Lesetext

Musik ist offenbar in viel größerem Maße, als man spontan meinen könnte, ein intermediales, vor allem audiovisuelles Phänomen — weit gehender, als es von der bildenden Kunst gesagt werden kann. Hierzu liefert ein Ausspruch von Marcel Duchamp weiteren Aufschluss: »On peut regarder voir, on ne peut pas entendre entendere« [3] , zu deutsch etwa: »Man kann das Zuschauen sehen, aber man kann das Zuhören nicht hören.« Diese Einsicht lässt sich noch erweitern: Tatsächlich kann man weder das Sehen noch das Hören hören. Wenn es vor dem Konzert still wird, hört man zwar förmlich, wie die Menschen beginnen, zuzuhören, aber diese Stille ist nicht von der Stille der visuellen Konzentration im Museum zu unterscheiden. Umgekehrt kann man aber das Zuhören ebenso wie das Zuschauen visuell verfolgen: Wie man dem Blick die Folge der betrachteten Elemente und emotionale Reaktionen auf sie ablesen kann, so sieht man auch, wie die Leute beim Zuhören den Blick nach innen kehren, weil sich dort die Klänge abspielen, und man kann den Augen die verschiedenen Reaktionen auf das Gehörte entnehmen.

Beim Rezeptionsvorgang fördert die andächtige

 

Stille in Museumsräumen die Beschränkung auf die visuelle Kontemplation. Der Klangkünstler George Brecht sammelte bis 1999 für sein ironisches Projekt »Audio Recordings of Great Works of Art« Tonaufnahmen der Geräuschkulissen vor zentralen Werken der europäischen Kunstgeschichte (u. a. natürlich der »Mona Lisa« im Pariser Louvre) und fand eine völlige Indifferenz zwischen Klangumfeld und Gehalt der Kunstwerke vor.

Einträge
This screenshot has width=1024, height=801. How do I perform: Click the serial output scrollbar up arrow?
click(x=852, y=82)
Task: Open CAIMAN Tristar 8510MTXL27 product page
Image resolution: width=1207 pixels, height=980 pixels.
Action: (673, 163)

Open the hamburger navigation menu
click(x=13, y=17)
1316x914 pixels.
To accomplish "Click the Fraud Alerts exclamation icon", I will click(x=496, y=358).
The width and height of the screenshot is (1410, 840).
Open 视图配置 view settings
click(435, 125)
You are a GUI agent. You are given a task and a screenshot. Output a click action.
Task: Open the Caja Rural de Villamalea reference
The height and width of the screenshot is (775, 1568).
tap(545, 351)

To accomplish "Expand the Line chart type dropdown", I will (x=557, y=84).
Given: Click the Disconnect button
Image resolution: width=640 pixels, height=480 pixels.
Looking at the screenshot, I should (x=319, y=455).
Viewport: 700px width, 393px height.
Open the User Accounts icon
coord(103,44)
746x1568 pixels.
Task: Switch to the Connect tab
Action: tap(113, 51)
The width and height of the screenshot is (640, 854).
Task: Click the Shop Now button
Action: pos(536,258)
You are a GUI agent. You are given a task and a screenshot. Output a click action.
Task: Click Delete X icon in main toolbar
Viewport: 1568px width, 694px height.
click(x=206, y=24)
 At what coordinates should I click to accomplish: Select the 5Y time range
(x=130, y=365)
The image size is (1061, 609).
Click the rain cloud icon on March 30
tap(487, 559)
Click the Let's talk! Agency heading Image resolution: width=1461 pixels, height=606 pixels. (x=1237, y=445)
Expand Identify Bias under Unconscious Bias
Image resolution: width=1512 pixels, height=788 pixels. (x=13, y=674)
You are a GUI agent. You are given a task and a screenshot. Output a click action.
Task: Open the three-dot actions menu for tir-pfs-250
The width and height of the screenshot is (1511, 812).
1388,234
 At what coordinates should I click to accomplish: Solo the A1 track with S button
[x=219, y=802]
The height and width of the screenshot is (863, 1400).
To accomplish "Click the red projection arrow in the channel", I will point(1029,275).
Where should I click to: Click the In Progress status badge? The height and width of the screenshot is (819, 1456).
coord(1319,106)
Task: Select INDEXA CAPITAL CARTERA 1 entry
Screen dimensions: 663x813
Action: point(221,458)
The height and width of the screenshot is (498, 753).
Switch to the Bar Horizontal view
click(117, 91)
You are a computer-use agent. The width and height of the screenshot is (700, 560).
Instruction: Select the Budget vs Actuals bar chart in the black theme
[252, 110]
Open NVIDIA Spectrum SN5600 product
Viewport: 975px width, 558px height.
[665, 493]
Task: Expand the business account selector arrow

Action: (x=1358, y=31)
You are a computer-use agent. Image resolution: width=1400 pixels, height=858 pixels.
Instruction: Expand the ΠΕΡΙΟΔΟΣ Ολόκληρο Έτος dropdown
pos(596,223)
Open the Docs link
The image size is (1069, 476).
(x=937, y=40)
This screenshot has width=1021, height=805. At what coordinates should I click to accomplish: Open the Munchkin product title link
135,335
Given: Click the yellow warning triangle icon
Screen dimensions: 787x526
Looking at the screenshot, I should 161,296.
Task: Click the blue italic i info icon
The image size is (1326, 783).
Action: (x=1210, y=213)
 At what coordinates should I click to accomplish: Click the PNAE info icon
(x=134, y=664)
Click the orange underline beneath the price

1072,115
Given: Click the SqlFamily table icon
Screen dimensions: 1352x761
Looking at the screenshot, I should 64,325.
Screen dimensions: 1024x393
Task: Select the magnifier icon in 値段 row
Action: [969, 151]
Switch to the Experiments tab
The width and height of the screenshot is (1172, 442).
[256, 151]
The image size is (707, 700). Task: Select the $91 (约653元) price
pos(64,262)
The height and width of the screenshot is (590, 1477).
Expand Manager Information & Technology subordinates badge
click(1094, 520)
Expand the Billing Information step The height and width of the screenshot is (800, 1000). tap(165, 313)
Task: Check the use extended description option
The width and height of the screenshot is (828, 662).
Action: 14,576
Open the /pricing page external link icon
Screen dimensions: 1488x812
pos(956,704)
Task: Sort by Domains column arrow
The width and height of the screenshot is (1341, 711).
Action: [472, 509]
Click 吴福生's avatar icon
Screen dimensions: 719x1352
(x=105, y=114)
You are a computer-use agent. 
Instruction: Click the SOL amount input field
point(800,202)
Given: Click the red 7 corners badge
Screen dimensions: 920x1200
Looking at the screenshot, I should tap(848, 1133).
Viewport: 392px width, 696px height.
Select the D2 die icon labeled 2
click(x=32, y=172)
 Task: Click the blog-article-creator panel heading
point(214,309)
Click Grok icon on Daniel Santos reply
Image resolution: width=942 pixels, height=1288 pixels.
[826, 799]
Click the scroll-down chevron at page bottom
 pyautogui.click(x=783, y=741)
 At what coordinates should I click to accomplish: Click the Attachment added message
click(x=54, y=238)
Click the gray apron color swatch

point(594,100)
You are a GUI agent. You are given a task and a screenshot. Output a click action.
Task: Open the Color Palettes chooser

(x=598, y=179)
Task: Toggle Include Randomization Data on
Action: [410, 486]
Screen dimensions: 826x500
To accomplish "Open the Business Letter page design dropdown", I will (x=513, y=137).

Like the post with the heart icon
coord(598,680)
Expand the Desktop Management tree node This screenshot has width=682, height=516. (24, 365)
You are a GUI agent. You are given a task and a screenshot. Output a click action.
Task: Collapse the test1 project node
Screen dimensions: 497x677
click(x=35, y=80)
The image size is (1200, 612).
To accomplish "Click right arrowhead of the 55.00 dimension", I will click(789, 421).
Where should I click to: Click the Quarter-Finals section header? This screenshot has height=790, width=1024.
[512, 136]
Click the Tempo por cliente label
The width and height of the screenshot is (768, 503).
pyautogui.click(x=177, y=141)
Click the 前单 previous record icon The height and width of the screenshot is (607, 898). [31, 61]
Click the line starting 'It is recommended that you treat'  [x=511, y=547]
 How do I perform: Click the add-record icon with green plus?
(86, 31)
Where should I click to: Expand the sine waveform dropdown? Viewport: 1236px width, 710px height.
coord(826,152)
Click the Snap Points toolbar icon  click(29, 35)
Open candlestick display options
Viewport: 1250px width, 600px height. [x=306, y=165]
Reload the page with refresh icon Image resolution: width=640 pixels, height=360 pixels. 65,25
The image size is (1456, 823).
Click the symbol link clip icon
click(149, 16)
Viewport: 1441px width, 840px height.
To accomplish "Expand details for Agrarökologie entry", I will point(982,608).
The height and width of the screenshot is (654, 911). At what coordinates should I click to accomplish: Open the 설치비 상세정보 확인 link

Zu erledigende Aufgaben
A – Können Sie aus dem Text über Musik und bildende Kunst den Abschnitt abschreiben, der mit „Stille in Museumsräumen“ beginnt und bis einschließlich „der Kunstwerke vor.“ reicht?
B – Wie geht der Text über Musik und bildende Kunst nach seinem letzten Satz weiter? Schreiben Sie eine Fortsetzung dazu.

Ergebnisse je Aufgabe
A –
Stille in Museumsräumen die Beschränkung auf die visuelle Kontemplation. Der Klangkünstler George Brecht sammelte bis 1999 für sein ironisches Projekt »Audio Recordings of Great Works of Art« Tonaufnahmen der Geräuschkulissen vor zentralen Werken der europäischen Kunstgeschichte (u. a. natürlich der »Mona Lisa« im Pariser Louvre) und fand eine völlige Indifferenz zwischen Klangumfeld und Gehalt der Kunstwerke vor.

B –
Etwas anders verhält es sich mit der künstlerischen Produktion. Der Klang von Pinsel, Gravournadel oder Hammer und Meißel sowie des akustischen Umfelds blieb sicher nicht ohne Auswirkung auf den ausübenden Künstler. Über die gegenständliche, häufig symbolische Abbildung von Musikern, Instrumenten und Musikhörern hinaus zu einer explizit strukturellen Parallele zur Musik findet aber erst die Malerei der klassischen Moderne. Bei Cirluonis und Kandinsky [4] werden zum Beispiel musikalische Erlebnisse in abstrakte Farbmuster übertragen, die Klangeindrücke und zeitliche Proportionen wiedergeben.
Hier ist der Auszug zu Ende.